Nuovo avviso di sicurezza per il pesce spada surgelato. Il Ministero della Salute ha diffuso il richiamo, disposto dal produttore, di un lotto a marchio Surgelati Italpesca. Il problema? Livelli di mercurio superiori ai limiti consentiti dalla normativa vigente.
Il prodotto interessato appartiene al lotto 81/25, per un totale di 920 kg, con termine minimo di conservazione fissato al 01/10/2027. Non è stato specificato se il pesce sia venduto confezionato o sfuso, dettaglio che lascia qualche incertezza per i consumatori.
Produzione e raccomandazioni per i consumatori
A produrre il pesce spada richiamato è l’azienda Italpesca Sas di Cozzolino Gerardo & C., con stabilimento ad Acerra, in provincia di Napoli, precisamente in via delle Industrie 126, Zona ASI Acerra, località Pantano (marchio di identificazione IT U3T43 UE).

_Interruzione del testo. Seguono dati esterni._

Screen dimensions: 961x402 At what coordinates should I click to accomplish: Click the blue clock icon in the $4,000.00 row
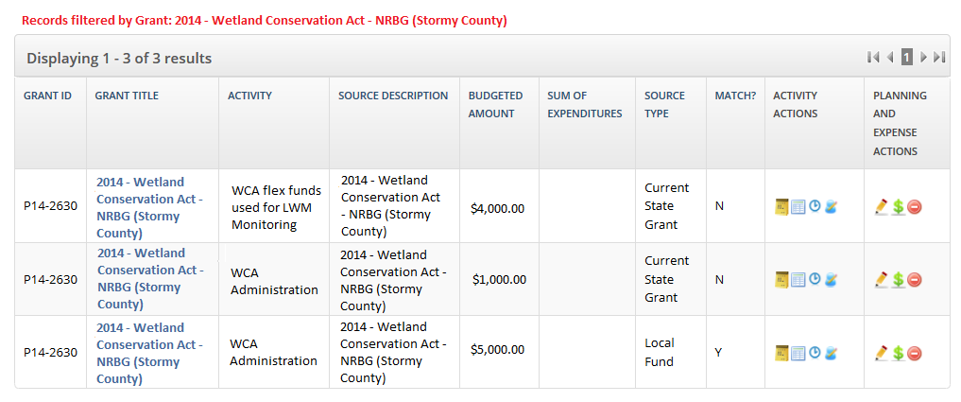[815, 206]
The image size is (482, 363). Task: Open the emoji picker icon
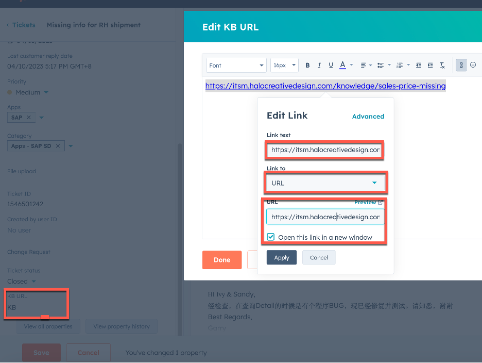coord(473,65)
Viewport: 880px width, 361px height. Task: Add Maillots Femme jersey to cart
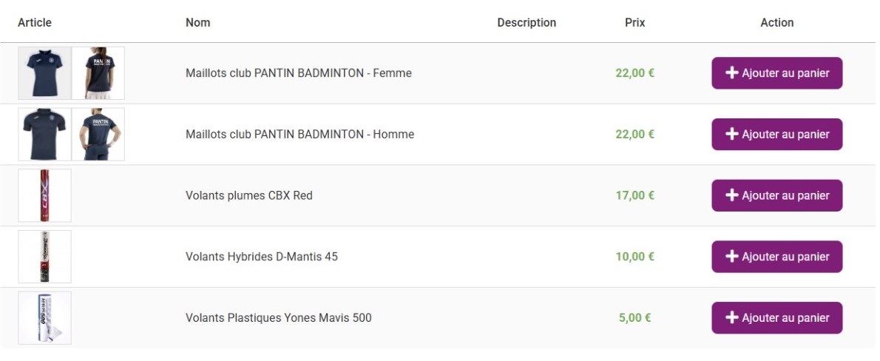click(x=776, y=73)
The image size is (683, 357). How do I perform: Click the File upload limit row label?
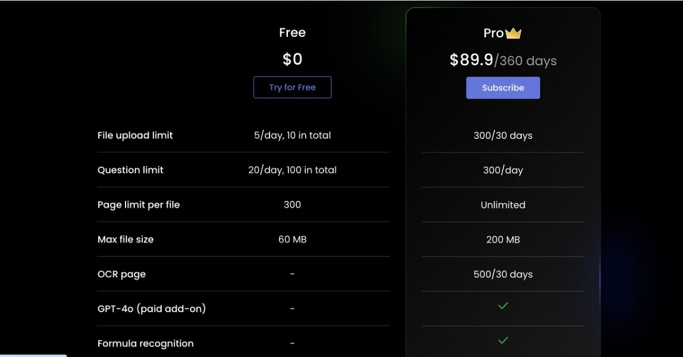click(x=135, y=136)
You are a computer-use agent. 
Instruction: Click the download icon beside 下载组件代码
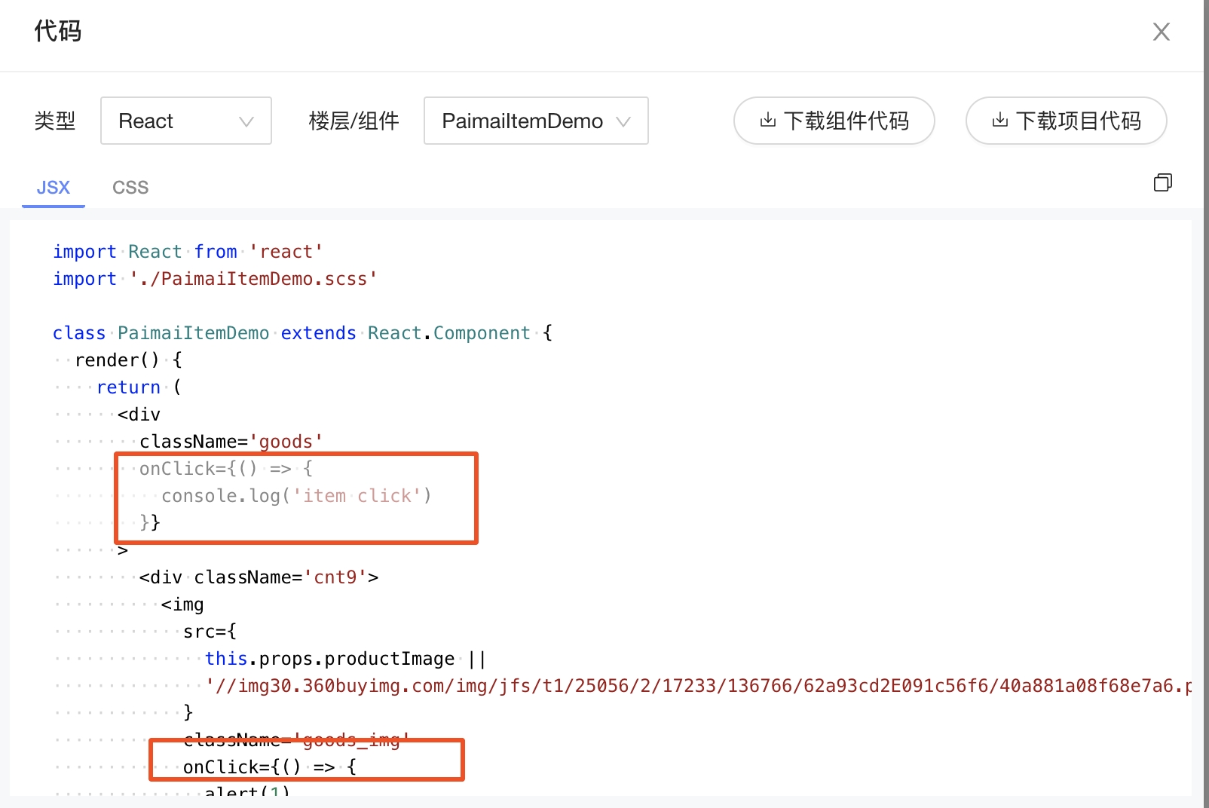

La raccomandazione è netta: evitare il consumo del prodotto indicato. Chi lo avesse acquistato può riportarlo al punto vendita per ottenere il rimborso. Una precauzione semplice, ma essenziale per ridurre i rischi legati all’esposizione al mercurio.

Posate richiamate per migrazione di cromo
Non solo alimenti. Il Ministero segnala anche il richiamo di un lotto di posate da tavola Exagona, a marchio Ma Maison. Forchette, cucchiai, cucchiaini e coltelli finiscono sotto osservazione per una possibile migrazione di cromo oltre i limiti consentiti nei materiali a contatto con alimenti.

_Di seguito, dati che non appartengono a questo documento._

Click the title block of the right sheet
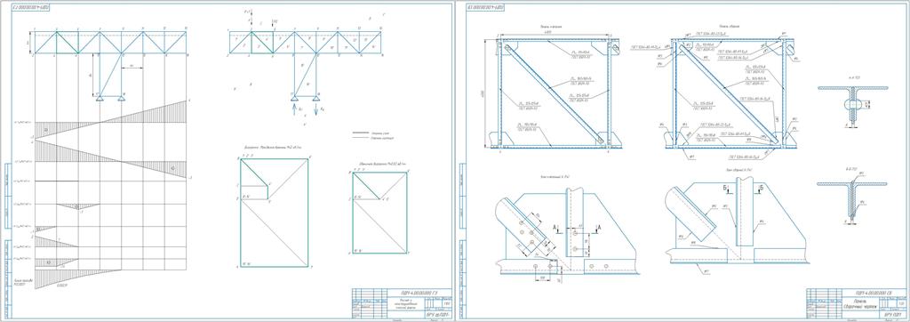The height and width of the screenshot is (322, 910). point(856,302)
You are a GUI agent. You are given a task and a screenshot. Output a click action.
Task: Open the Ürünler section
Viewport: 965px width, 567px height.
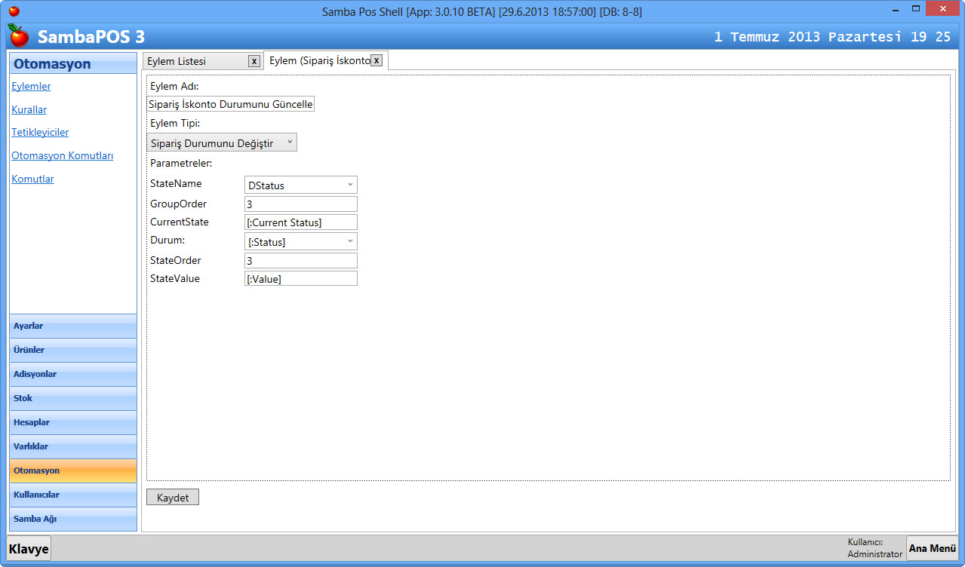pyautogui.click(x=73, y=350)
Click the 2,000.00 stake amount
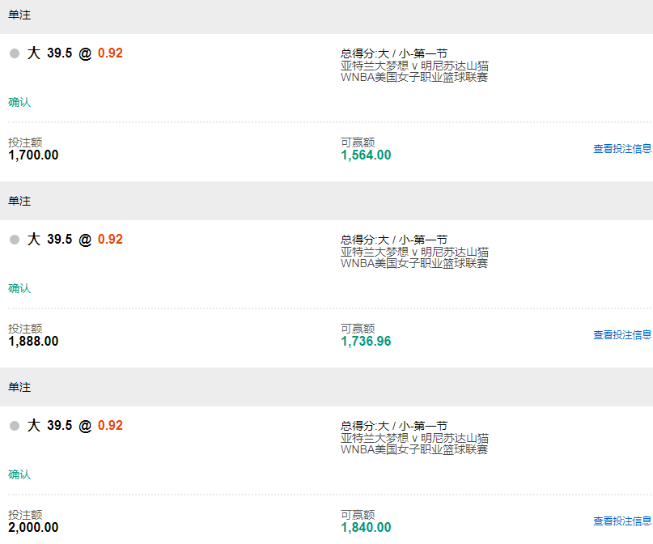 [33, 528]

Il problema è stato rilevato nei coltelli, ma per cautela il richiamo è stato esteso a tutta la linea dello stesso lotto (OMPA006972). Le posate, vendute in confezioni da sei pezzi, presentano manici in diversi colori: nero, marrone, bianco e rosso.
Distribuzione e gestione del richiamo
Le posate sono state importate dall’azienda Abert Spa, con sede a Passirano, in provincia di Brescia, per la catena Magazzini Maury’s. Anche in questo caso, l’indicazione è chiara: non utilizzare i prodotti e restituirli al punto vendita, dove potranno essere rimborsati o sostituiti.

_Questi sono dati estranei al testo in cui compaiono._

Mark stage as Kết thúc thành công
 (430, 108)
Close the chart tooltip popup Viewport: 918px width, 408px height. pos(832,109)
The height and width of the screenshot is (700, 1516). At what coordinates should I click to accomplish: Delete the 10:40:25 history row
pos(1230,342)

C’è un ulteriore invito da non ignorare: evitare lo smaltimento autonomo. La gestione corretta dei prodotti richiamati consente infatti di seguire le procedure previste dalla normativa e garantire maggiore sicurezza per tutti.
Dall’inizio del 2026, il portale Il Fatto Alimentare ha registrato 73 richiami e ritiri, per un totale di 183 prodotti coinvolti. Un numero che fa riflettere: quanto siamo davvero attenti a ciò che arriva sulle nostre tavole?